Comparison of Glycan Abundances Determined by MALDI-TOF MS and LC-ESI MS

(A–C) Side-by-side bar graph representation of the relative glycan abundances determined by MALDI-TOF MS and LC-ESI MS for three representative sites identified by trypsin digests. Shown are examples of N-glycosylation sites dominated by (A) complex-type glycans (pink; N88), (B) oligomannose glycans (green; N339), or (C) a mixture of structures (N355). Repeats of the LC-MS ESI analysis were performed, and the SEM is indicated on the bar graphs. Figure S1 shows the quantification of the remaining glycosylation sites isolated and analyzed by MALDI-TOF MS. Glycans were grouped as shown in Table S2 and quantified by summing up ion intensities. Briefly, the grouping is based on the number of residues within the oligomannose series (M) or the number of antennae (A) with and without core fucose (F) in a complex glycan.

See also Tables S3, S4, and S5.

Figure 3

Site-Specific Glycosylation Profiles of BG505 SOSIP.664 Trimers

(A) Relative quantification of 20 N-glycosylation sites of BG505 SOSIP.664 trimers, stably produced in HEK293T cells. The trimers were digested with trypsin or chymotrypsin, enriched for glycopeptides, and analyzed by LC-ESI MS. Glycans were grouped as shown in Table S2. The bar graphs represent the means of two analytical replicates; the pie charts summarize the quantification of oligomannose-type (green) and complex/hybrid glycans (pink) on individual sites. Quantifications are based on the peak lists in Tables S4 and S5. Percentages corresponding to this figure can be found in Table S6.

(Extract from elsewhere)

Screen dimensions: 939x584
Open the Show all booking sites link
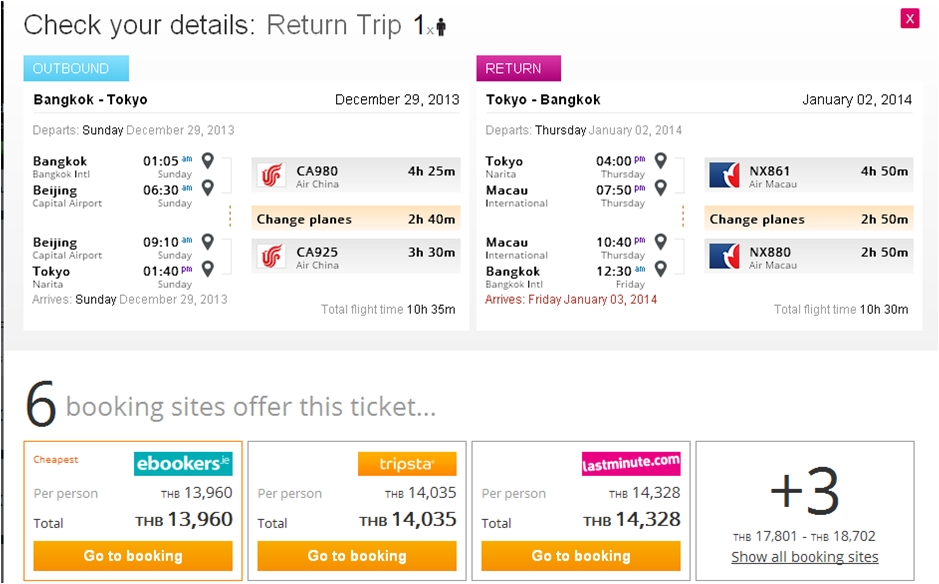(804, 557)
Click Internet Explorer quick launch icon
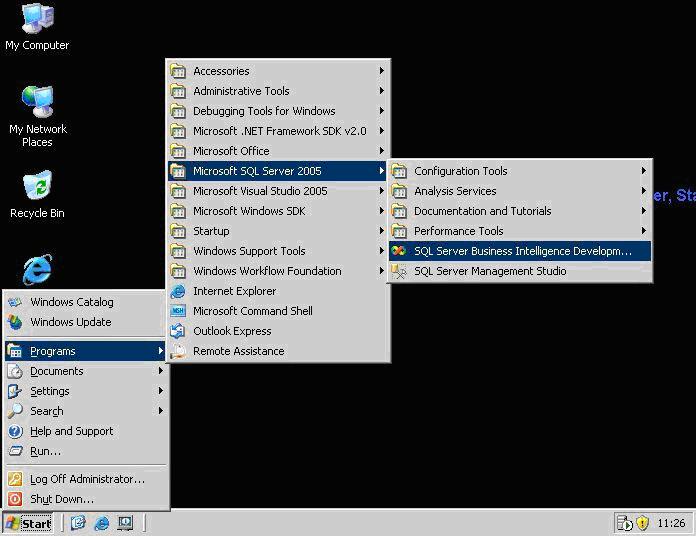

(B) Model of a fully glycosylated BG505 SOSIP.664 trimer. The model was constructed using PDB: 5ACO (Lee et al., 2015), with the following glycans modeled according to the processing state: oligomannose-type (Man9GlcNAc2; Woods et al., 1998), processed (galactosylated biantennary glycan; from PDB: 1L6X), and mixed (Man5GlcNAc2; Woods et al., 1998) sites. N301 is classified as an oligomannose-type glycan based on the cryo-EM structure (Lee et al., 2015) and previously published MS analysis (Guttman et al., 2014). Deleting the nearby glycan at residue N276 increases both the on- and off-rate constants of the binding of CD4bs-targeting antibodies (Figure S2).

See also Figure S2 and Tables S2, S4, and S6.

The overall percentages of oligomannose-type versus processed glycans confirm that the glycosylation sites on the gp120 subunits are largely dominated by oligomannose-type structures, whereas more highly processed glycans dominate on gp41. However, there are exceptions to these generalizations on both subunits, which we explore later. We generated a map of the distribution of the different processing states across the BG505 SOSIP.664 trimer by constructing a model based on its cryoelectron microscopy (cryo-EM) structure at a 4.36-Å resolution (Lee et al., 2015) (Figure 3B). The model reveals a mosaic of sites bearing oligomannose-type glycans, complex glycans, or a mixture of both (green, pink, and orange, respectively; Figure 3). However, the distribution is not random, and a network of oligomannose glycans is evident across the trimer surface. The heterogeneity of the glycan-processing states indicates that there must be hotspots of accessibility to the producer cell’s glycan-processing enzymes. In the following text, we discuss examples of how even closely proximal glycans can differ substantially in their processing states.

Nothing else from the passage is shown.